The above list shows several feature which do no impact the model (Soil_Type8, 7 and 15). Therefore, in the final tuning of our model, the number of selected features will be integreted as a tunable hyperparameter.

X_train_new_features = NewNumericalFeatureGenerator(add_new_features=True).fit_transform(X_train)

# Compute the correlation matrix
corr = X_train_new_features[new_numerical_features].corr()
corr = np.around(corr, decimals=2)

# Generate a mask for the upper triangle
mask = np.zeros_like(corr, dtype=np.bool)
mask[np.triu_indices_from(mask)] = True

# Set up the matplotlib figure
f, ax = plt.subplots(figsize=(16, 16))

# Generate a custom diverging colormap
cmap = sns.diverging_palette(220, 10, as_cmap=True)

# Draw the heatmap with the mask and correct aspect ratio
g = sns.heatmap(corr, mask=mask, cmap=cmap, vmax=1.0,vmin=-1.0, center=0,annot=True,
            square=True, linewidths=.5, cbar_kws={"shrink": .2})
g.set_xticklabels(g.get_xticklabels(), rotation = 40, fontsize = 9, ha='right')
g.set_yticklabels(g.get_yticklabels(), fontsize = 9);

# add feature selection to grid search
def indices_of_top_k(arr, k):
    return np.sort(np.argpartition(np.array(arr),-k)[-k:])

class TopFeatureSelector(BaseEstimator, TransformerMixin):
    '''Select the k best feature from dataset'''
    
    def __init__(self, feature_importances, k):
        self.feature_importances = feature_importances
        self.k = k
        
    def fit(self, X, y=None):
        self.feature_indices_ = indices_of_top_k(self.feature_importances, self.k)
        return self
    
    def transform(self, X):
        return X[:, self.feature_indices_]

# first example
k = 45

# pipeline
preparation_and_feature_selection_pipeline_with = Pipeline([
    ('preparation',full_pipeline_with_new_features),
    ('feature_selection',TopFeatureSelector(feature_importances_with,k))
])

preparation_and_feature_selection_pipeline_without = Pipeline([
    ('preparation',full_pipeline_without_new_features),
    ('feature_selection',TopFeatureSelector(feature_importances_without,k))

= EXERCISE SET =
A. In the feature-selection excerpt, what value is k set to for the first example?
B. Please supply what comes next in the feature-selection excerpt, starting right after its last line.
The material after this point has no connection to the feature-selection excerpt.

= SUPPLIED ENTRIES =

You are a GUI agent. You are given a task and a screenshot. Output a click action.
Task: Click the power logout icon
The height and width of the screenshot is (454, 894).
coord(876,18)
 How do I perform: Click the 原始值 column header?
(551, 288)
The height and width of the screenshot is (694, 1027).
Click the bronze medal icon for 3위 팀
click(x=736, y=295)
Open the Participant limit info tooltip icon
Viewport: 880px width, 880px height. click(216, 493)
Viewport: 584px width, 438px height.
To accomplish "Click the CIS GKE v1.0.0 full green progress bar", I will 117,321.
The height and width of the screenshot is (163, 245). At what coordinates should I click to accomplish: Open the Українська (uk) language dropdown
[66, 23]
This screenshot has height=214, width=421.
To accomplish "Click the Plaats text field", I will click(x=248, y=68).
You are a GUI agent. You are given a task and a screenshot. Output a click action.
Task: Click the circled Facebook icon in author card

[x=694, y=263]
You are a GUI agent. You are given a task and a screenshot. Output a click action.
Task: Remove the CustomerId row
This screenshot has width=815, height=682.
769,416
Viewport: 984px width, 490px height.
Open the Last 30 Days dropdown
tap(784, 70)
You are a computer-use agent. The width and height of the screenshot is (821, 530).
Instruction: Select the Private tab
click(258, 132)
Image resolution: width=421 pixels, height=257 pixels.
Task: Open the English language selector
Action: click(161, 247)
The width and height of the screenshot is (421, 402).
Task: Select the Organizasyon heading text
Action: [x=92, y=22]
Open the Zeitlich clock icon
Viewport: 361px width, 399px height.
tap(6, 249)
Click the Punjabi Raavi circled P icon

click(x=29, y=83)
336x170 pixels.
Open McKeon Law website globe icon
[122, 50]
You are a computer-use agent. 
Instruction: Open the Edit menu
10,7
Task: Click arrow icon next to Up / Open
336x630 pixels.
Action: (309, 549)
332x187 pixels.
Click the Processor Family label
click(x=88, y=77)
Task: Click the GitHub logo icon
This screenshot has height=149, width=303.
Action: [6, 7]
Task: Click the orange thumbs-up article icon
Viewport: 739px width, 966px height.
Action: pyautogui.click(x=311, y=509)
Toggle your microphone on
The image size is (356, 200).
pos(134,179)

= RESPONSES IN ORDER =
A. 45

B.
])

preparation_and_feature_selection_pipeline_with.fit(X_train)
preparation_and_feature_selection_pipeline_without.fit(X_train)

X_train_prepared_with = preparation_and_feature_selection_pipeline_with.transform(X_train)
X_train_prepared_without = preparation_and_feature_selection_pipeline_without.transform(X_train)

5. Models

The following classifiers are used to predict the forest types:

Logistic Regression (Classification)
K-Nearest Neighbors
Support Vector Machines
Gaussian Naive Bayes
Decision Tree Classifier
Bagging
Random Forest Classifier
Gradient Boosting Classifier
Linear Discriminant Analysis
NN
Adaboost
Extra Trees

# import modules
# Models
from sklearn.tree import DecisionTreeClassifier, DecisionTreeRegressor
from sklearn.model_selection import cross_val_score,GridSearchCV, StratifiedKFold, train_test_split
from sklearn.naive_bayes import GaussianNB
from sklearn.tree import DecisionTreeClassifier
from sklearn.ensemble import RandomForestClassifier, GradientBoostingClassifier, BaggingClassifier
from sklearn.svm import SVC
from sklearn.preprocessing import StandardScaler
from sklearn.linear_model import LogisticRegression, SGDClassifier
from sklearn.neighbors import KNeighborsClassifier
from sklearn.discriminant_analysis import LinearDiscriminantAnalysis
from sklearn.neural_network import MLPClassifier
from sklearn.ensemble import AdaBoostClassifier, VotingClassifier, ExtraTreesClassifier

from xgboost import XGBClassifier

# cross validation
from sklearn.model_selection import train_test_split, cross_val_score
from sklearn.metrics import accuracy_score

# cross validate model with Kfold stratified cross val
kfold = StratifiedKFold(n_splits=10)

# random state used for all models 
random_state = 42

# store models in list
classifiers_list = []

classifiers_list.append(LogisticRegression(random_state=random_state))
classifiers_list.append(KNeighborsClassifier())
classifiers_list.append(SVC(random_state=random_state))
classifiers_list.append(GaussianNB())
classifiers_list.append(DecisionTreeClassifier(random_state=random_state))
classifiers_list.append(BaggingClassifier(random_state=random_state))
classifiers_list.append(RandomForestClassifier(random_state=random_state))
classifiers_list.append(GradientBoostingClassifier(random_state=random_state))
classifiers_list.append(LinearDiscriminantAnalysis())
classifiers_list.append(MLPClassifier(random_state=random_state))
classifiers_list.append(AdaBoostClassifier(DecisionTreeClassifier(random_state=random_state),random_state=random_state))
classifiers_list.append(ExtraTreesClassifier(random_state=random_state))
classifiers_list.append(SGDClassifier(random_state=random_state))
classifiers_list.append(XGBClassifier(random_state=random_state))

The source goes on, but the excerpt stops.